Waylock crawled from below and scrambled to his feet. He stood by, brushing his clothes, while Caddigan pushed a nozzle into Gerempsky’s mouth and discharged a spray. Gerempsky flung his arms out to the side, lay limp. Caddigan turned away, glanced at Waylock, nodded with careful courtesy, stepped past and returned down the corridor.
Waylock stared after him, took a couple of long steps, then halted. He composed himself as well as possible, followed Caddigan into the anteroom which Caddigan used as an office. Caddigan was immersed in a pile of mimeographed papers, making notes and collecting references. Waylock sank into a chair, ran his hand through his hair.
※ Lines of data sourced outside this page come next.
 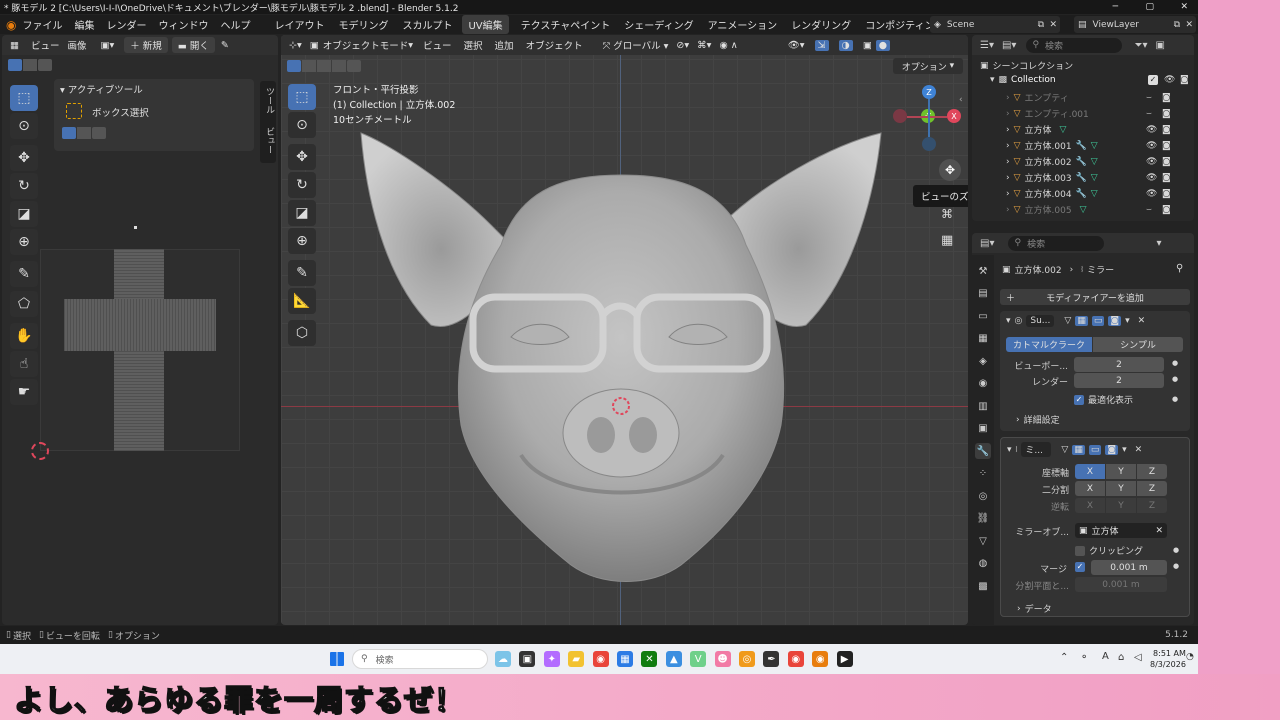 I want to click on vp-tool-measure: 📐, so click(x=302, y=301).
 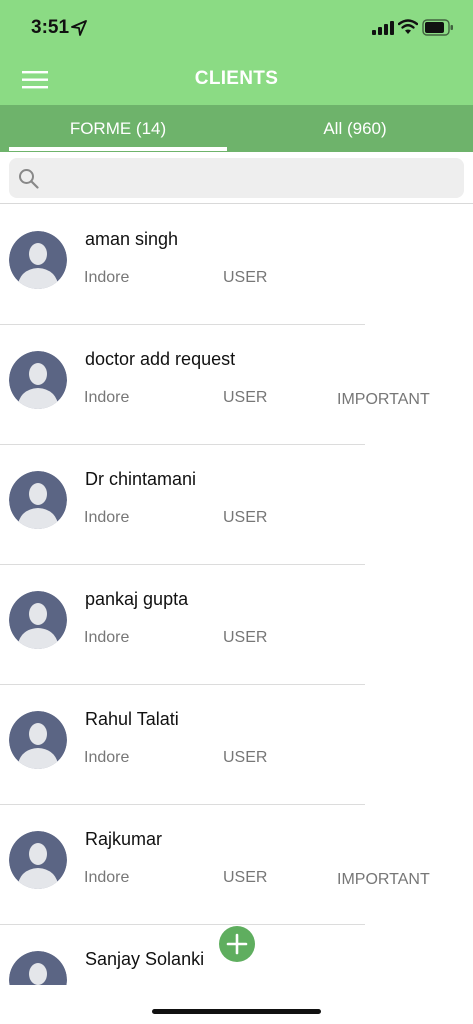 What do you see at coordinates (118, 149) in the screenshot?
I see `active-tab-indicator` at bounding box center [118, 149].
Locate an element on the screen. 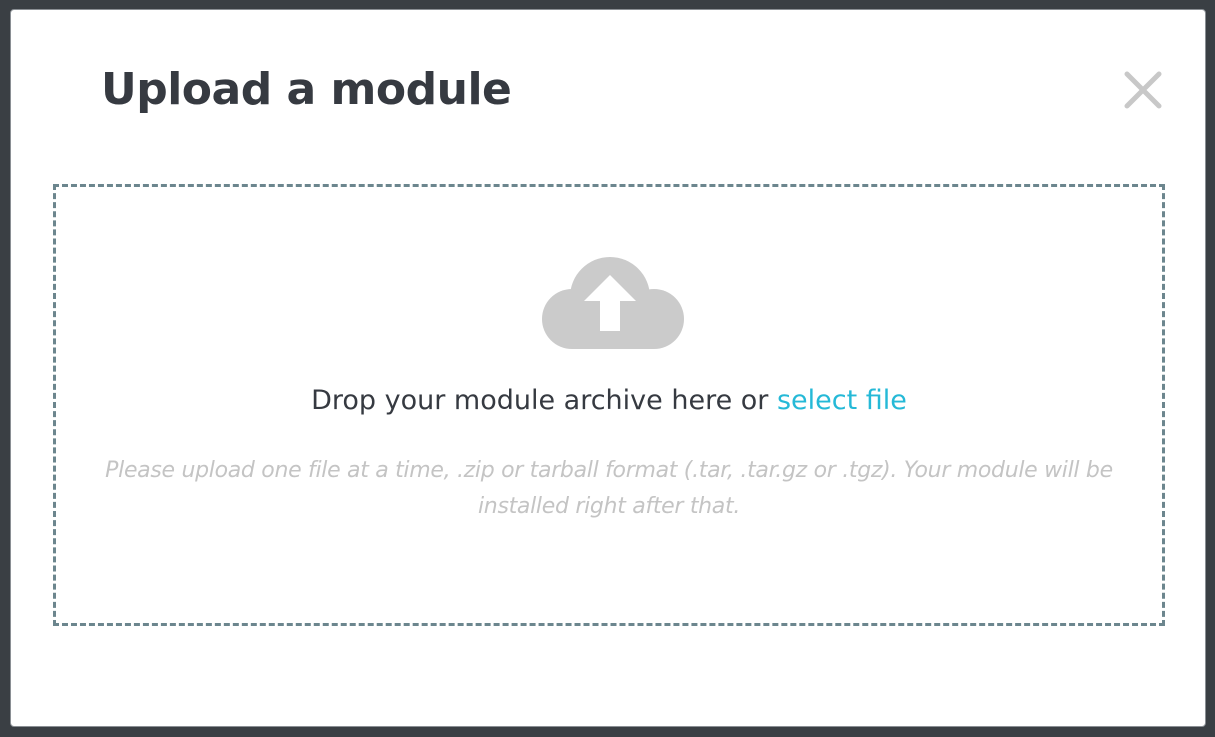  cloud-upload-icon is located at coordinates (613, 303).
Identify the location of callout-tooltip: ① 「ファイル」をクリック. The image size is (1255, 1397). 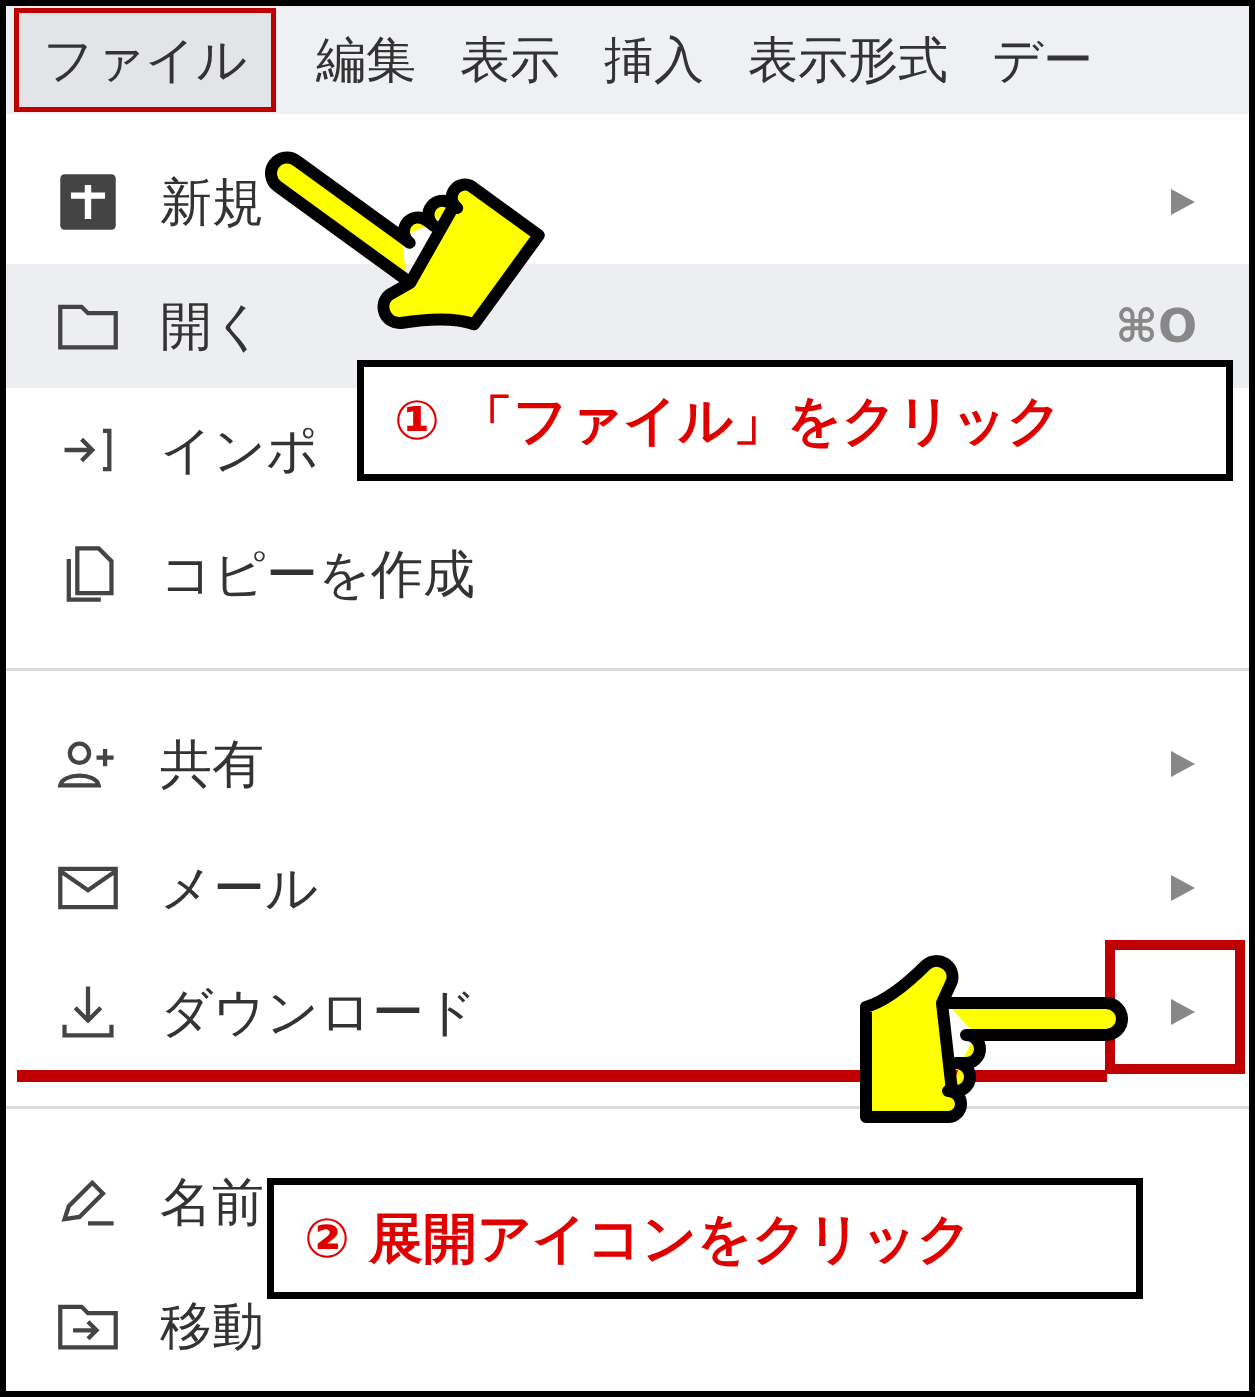
(795, 420).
“That was quite an experience.”
Caddigan shrugged. “You’re lucky Gerempsky is a weakling.”
“Weakling! His hands were like iron! I’ve never seen such strength!”
Caddigan nodded, and a small tremulous smile twitched on his mouth. “The feats of an hysterical maniac are incredible. They contradict the basic engineering of the human body. But then, so do many other phenomena.” His voice became a pedantic drone. “For instance, the fire-walking of many peoples, both ancient and modern, and the even more spectacular habits of the Czincin Mazdaists.”
“Yes,” Waylock said restively. “No doubt.”
“I myself have seen the power of a man called Phosphor Magniotes. He controls the flight of birds, ordering them up, down, right or left, singly or in whole flocks. Do you believe that?”
Waylock shrugged. “Why not?”
Caddigan nodded. “One thing is clear: these individuals command a source of power which we cannot even identify. The Amaranth no doubt use this energy to achieve empathy with their surrogates, who knows?”